╭─ Given information

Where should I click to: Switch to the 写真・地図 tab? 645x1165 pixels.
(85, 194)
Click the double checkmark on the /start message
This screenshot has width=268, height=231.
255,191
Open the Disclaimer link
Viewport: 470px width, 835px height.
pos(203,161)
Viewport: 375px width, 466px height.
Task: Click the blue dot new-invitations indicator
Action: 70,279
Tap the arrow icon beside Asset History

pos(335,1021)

╰─
╭─ Given information

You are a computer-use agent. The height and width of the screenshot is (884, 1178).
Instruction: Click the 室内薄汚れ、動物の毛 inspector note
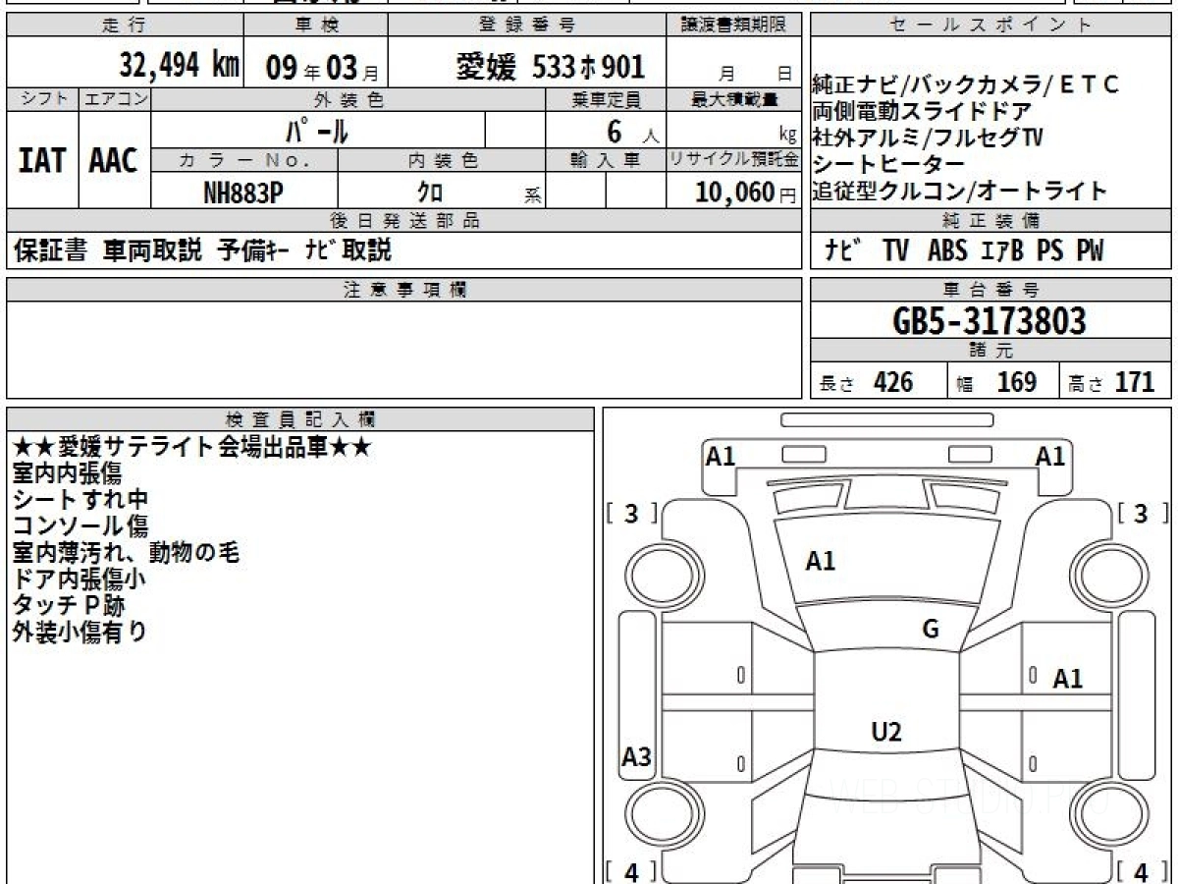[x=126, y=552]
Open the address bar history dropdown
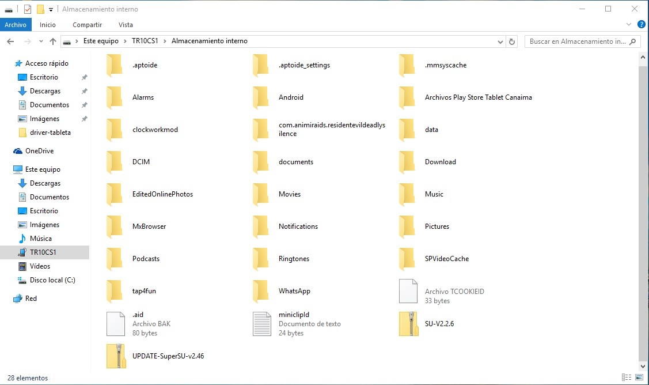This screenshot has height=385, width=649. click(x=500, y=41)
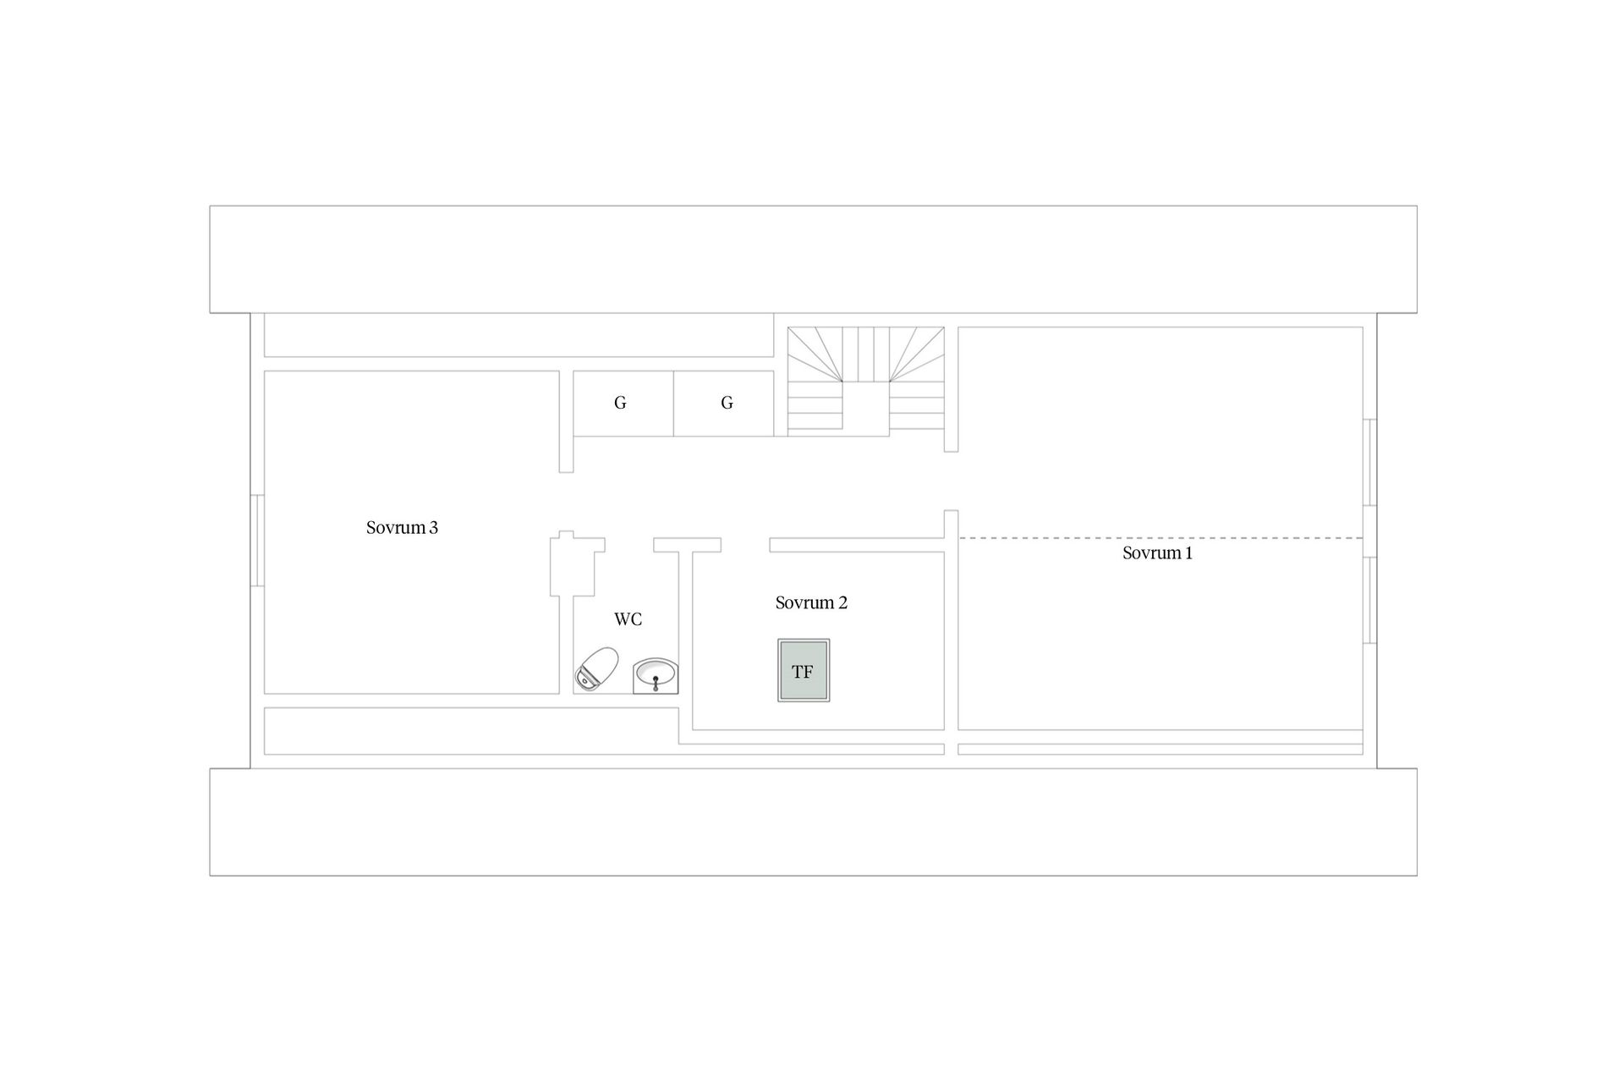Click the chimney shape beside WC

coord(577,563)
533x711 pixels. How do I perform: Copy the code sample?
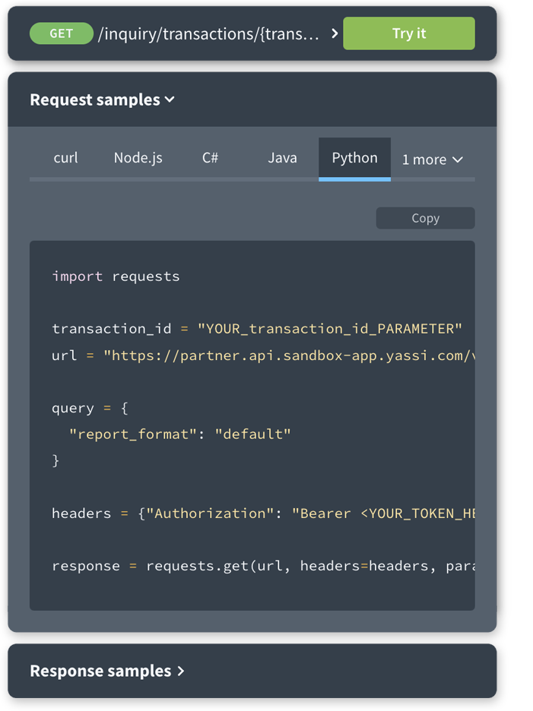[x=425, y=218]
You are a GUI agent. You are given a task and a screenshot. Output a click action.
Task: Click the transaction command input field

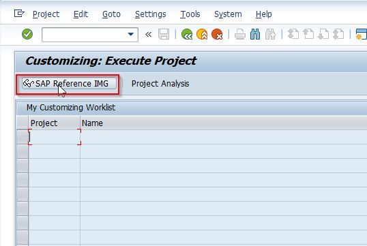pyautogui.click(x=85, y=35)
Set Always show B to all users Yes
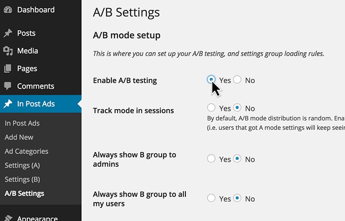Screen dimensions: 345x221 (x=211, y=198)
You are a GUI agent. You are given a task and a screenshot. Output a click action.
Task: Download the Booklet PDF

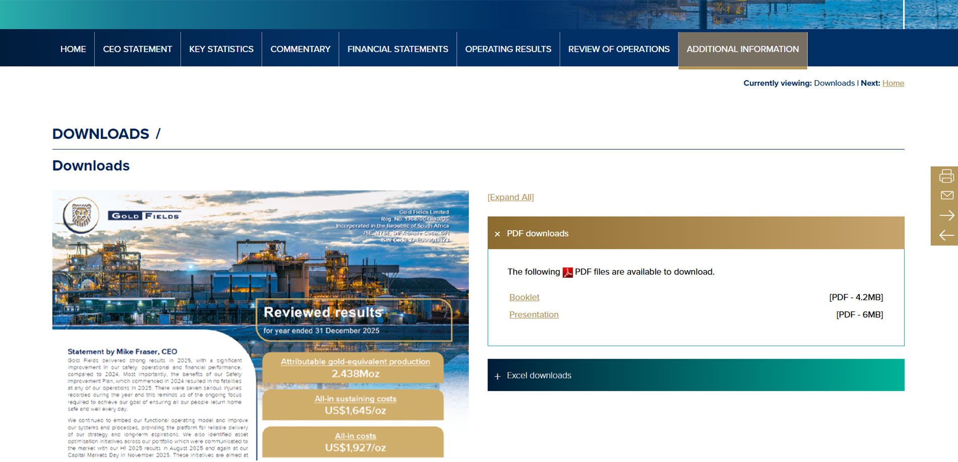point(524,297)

╰─
╭─ Given information

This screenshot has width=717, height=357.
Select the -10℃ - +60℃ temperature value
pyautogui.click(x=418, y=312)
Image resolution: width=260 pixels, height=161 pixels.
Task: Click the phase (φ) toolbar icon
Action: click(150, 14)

╰─

■ Work required
Please reproduce the entries starting at the line containing "Open the Disclaimer link" and ending at the line containing "pos(335,1021)", with both of those lines included.

■ Exercise response
Open the Disclaimer link
Viewport: 470px width, 835px height.
pos(203,161)
Viewport: 375px width, 466px height.
Task: Click the blue dot new-invitations indicator
Action: 70,279
Tap the arrow icon beside Asset History

pos(335,1021)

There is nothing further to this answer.